The parties declined to immediately discuss terms of the agreement, which will be separately voted on by membership of the seven locals of the United Food and Commercial Workers union representing 46,000 workers at Ralphs, Albertsons, Vons, Pavilions and Stater Bros. stores.
“They heard us loud and clear. And we were successful in getting a deal that will make our lives better,” said John Grant, president of UFCW Local 770, in a message to members. Grant later described the tentative contract as “a step forward toward our vision of what grocery jobs should be in the future.”
A new deal, if approved, would replace a contract that expired in March but with terms that had continued as the sides bargained through the summer. Reaching agreement required more than 40 bargain sessions, union sources said.
Unions had authorized their leaders to call a strike earlier in the summer and more recently took to demonstrations at stores. Workers said they would vote to strike Sept. 9 if they were still dissatisfied with contract offers from employers, but both sides announced late Sept. 8 that negotiators had reached a tentative agreement.

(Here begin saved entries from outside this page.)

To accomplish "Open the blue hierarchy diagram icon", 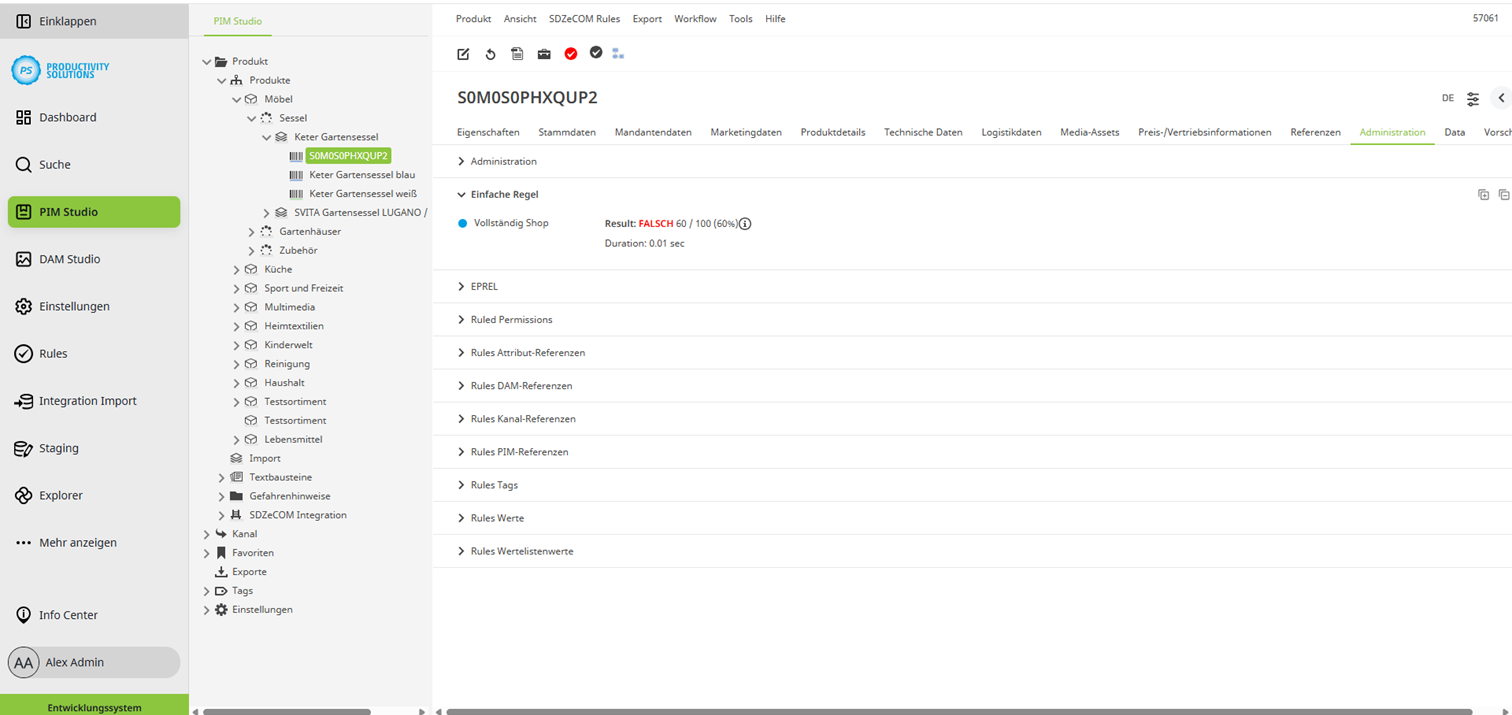I will [618, 54].
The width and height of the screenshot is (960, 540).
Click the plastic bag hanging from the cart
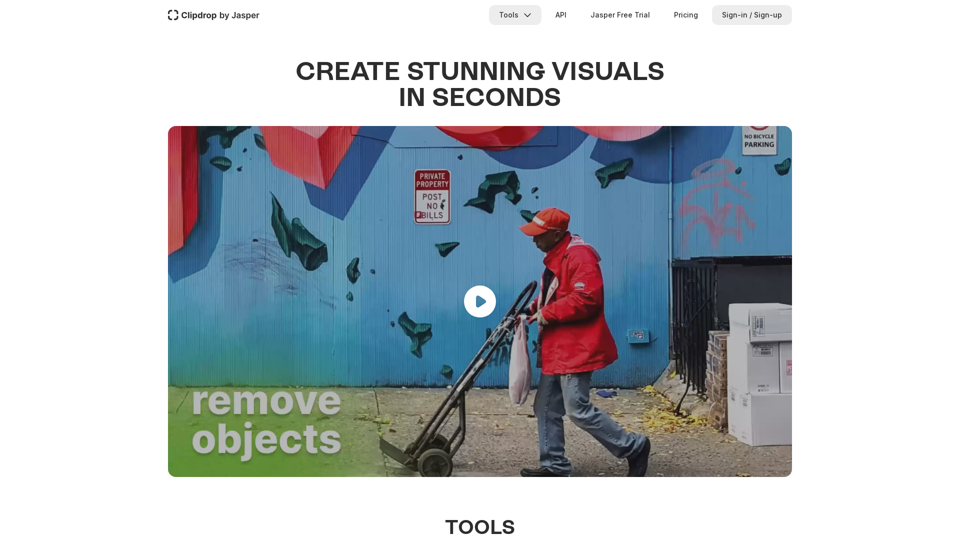coord(519,365)
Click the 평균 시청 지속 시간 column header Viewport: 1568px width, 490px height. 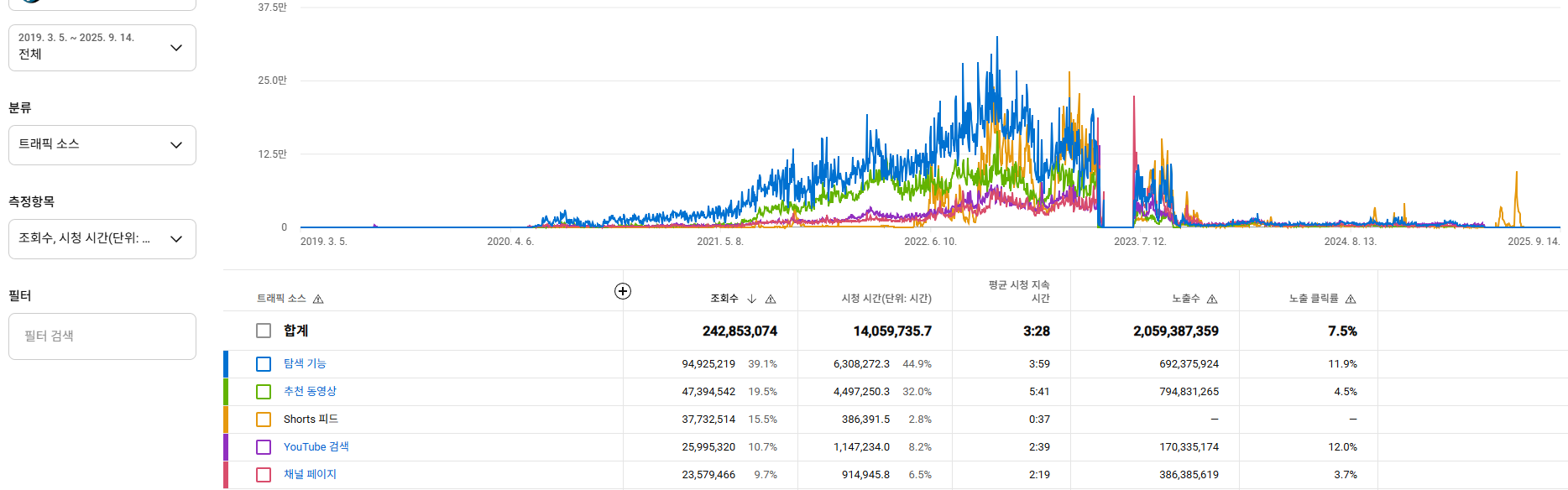(x=1018, y=291)
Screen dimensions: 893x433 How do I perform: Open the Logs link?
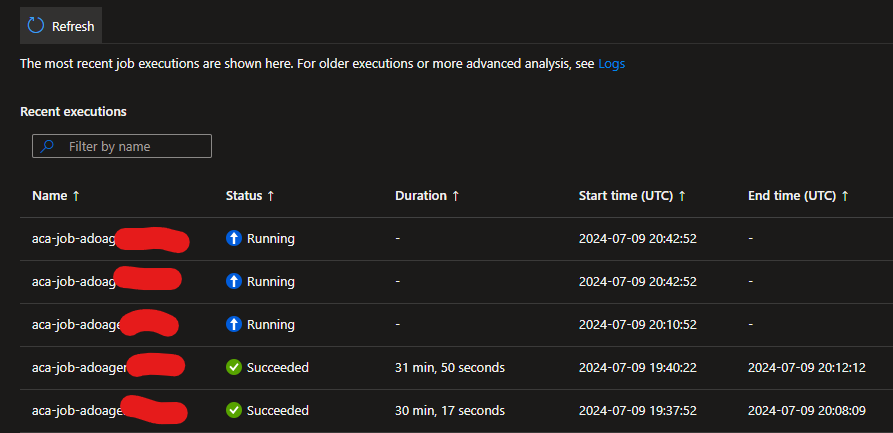pyautogui.click(x=612, y=64)
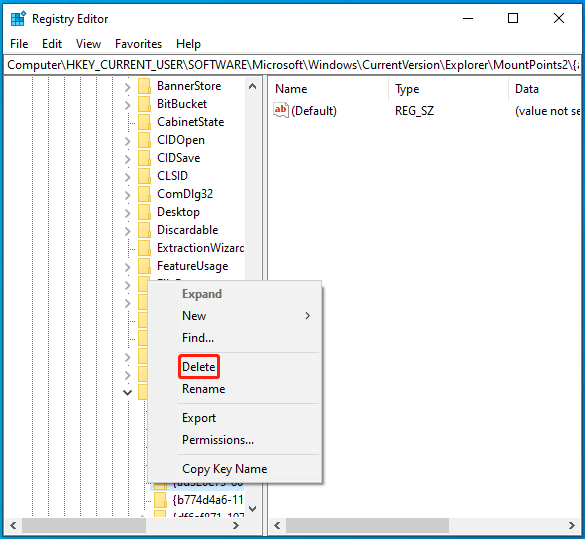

The parties were assisted in negotiations by Federal Mediation and Conciliation Service.
Unions had signaled that wages were a major issue in negotiations.
Ralphs indicated that an Aug. 25 proposal offered $1.10 raises over the life of a three-year contract—a raise that was higher than the previous agreement between the sides. (Reports since have said that offer was raised to $1.20.) Ralphs also said it would renew a minimum wage agreement that would provide minimum wage workers an increase above the minimum when new wage laws are passed.
It was not immediately clear whether those terms were agreed to by UFCW negotiators.
As labor peace in Southern California appears close, negotiations elsewhere remain tense. In Portland, Ore., Kroger is reportedly advertising for replacement workers in the event its Fred Meyer workers walk off the job as threatened.